On a single winter night, King County officials estimate 18,365 people were experiencing homelessness, a 9% jump from 2024. More than 11,800 of them were living outside, an increase of nearly 21% from two years ago. The latest snapshot lays bare a stubborn reality: people are falling into homelessness faster than the region can offer shelter or housing.
By the numbers
According to the initial 2026 Point-in-Time report from the KCRHA, 18,365 people were experiencing homelessness across King County on the count night. Of that total, 6,536 people were in shelters and 11,829 were living unsheltered.
The agency reports that the countywide total is up about 9% from 2024 and that the loss of family shelter beds helped push more households into unsheltered situations. KCRHA also stresses that the Point-in-Time count is a single-night snapshot and that thousands more people cycle through the homelessness response system over the course of a year.
Why it is climbing
As reported by Axios, the latest count was conducted between Jan. 26 and Feb. 6 and found that the unsheltered population rose nearly 21% from 9,810 in 2024. Local leaders pointed to steep housing costs and a surge in evictions as major drivers.
The same coverage notes that emergency shelter units declined countywide over the past year, shrinking options for families and people in crisis. Advocates say the result is predictable: more people living outdoors while demand for permanent supportive housing continues to far outpace what is available.
Authority under scrutiny
The agency responsible for the count, KCRHA, has been under a microscope following a forensic evaluation that identified significant weaknesses in its financial systems and internal controls. In its public response, KCRHA said the review “did not find evidence of fraud or misuse of funds” and outlined plans for corrective action, including tighter invoicing and more rigorous reconciliation processes, according to KCRHA.
Officials say services are continuing without interruption while the authority works through those fixes and prepares a formal corrective-action plan.
What comes next
The new numbers arrive just as the King County Council has moved to ramp up oversight of the regional homelessness authority. Councilmembers have ordered a near-term briefing and a comprehensive report by Aug. 1 to assess whether the county should remain in the existing interlocal agreement, according to King County.

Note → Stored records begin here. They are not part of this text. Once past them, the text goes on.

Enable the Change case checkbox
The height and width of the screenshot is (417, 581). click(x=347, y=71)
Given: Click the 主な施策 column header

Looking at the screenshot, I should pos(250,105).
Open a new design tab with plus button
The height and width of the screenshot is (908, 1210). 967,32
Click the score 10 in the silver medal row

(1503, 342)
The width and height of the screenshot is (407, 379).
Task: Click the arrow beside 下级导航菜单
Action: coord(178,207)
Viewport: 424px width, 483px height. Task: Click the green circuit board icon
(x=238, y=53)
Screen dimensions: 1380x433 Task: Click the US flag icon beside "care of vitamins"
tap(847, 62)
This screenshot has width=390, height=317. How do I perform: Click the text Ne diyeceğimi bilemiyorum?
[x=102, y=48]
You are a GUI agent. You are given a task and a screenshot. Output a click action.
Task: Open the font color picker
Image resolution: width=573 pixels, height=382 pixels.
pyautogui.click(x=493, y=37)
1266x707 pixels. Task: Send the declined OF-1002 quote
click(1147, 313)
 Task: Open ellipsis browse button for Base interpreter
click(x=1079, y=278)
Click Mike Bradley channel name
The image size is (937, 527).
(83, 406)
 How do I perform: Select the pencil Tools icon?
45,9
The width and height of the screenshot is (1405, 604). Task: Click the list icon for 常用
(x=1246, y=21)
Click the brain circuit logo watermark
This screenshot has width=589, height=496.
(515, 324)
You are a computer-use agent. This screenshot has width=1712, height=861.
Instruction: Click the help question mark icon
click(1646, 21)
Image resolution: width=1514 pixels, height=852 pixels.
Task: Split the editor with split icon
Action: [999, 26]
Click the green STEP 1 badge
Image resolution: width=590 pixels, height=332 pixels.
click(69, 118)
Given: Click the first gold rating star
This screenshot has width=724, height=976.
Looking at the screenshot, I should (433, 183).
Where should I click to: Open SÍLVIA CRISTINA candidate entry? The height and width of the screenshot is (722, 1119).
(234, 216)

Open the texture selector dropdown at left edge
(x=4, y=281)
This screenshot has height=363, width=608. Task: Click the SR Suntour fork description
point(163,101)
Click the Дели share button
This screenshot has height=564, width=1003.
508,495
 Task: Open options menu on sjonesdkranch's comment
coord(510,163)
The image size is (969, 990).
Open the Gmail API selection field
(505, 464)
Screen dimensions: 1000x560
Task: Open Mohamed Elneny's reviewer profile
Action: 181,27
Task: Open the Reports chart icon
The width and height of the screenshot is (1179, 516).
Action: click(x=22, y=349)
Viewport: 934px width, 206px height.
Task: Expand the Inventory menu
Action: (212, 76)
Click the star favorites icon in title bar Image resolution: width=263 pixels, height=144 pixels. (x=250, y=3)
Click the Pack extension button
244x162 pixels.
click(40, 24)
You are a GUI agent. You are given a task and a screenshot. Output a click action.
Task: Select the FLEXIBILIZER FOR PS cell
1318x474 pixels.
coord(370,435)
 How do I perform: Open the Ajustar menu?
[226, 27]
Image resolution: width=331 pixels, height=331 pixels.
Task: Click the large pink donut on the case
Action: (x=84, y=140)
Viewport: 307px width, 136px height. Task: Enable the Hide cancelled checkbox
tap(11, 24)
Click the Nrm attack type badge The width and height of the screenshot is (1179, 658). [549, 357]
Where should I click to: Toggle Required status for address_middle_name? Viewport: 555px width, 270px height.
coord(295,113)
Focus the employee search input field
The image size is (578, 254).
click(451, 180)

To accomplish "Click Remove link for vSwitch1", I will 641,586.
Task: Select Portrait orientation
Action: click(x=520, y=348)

The motion calls for analysis of KCRHA’s corrective actions, ongoing administrative funding shortfalls and the potential risks to federal Continuum-of-Care dollars and provider payment stability if leaders pursue structural changes. The timeline gives local officials a relatively short window to demonstrate whether reforms and new shelter investments can start to turn the trend around.
What to watch
City leaders are scrambling to add capacity. Seattle Mayor Katie Wilson has proposed fast-tracking 1,000 emergency housing and shelter units this year as part of an effort to bring more people indoors, Axios reported.
KCRHA says the initial Point-in-Time findings will be followed later this year by a more detailed 2026 report that breaks down homelessness by subregion and demographic group. Between the council’s oversight clock and the mayor’s shelter push, the next few months will show whether the region can convert this stark data into faster housing placements and stronger prevention efforts.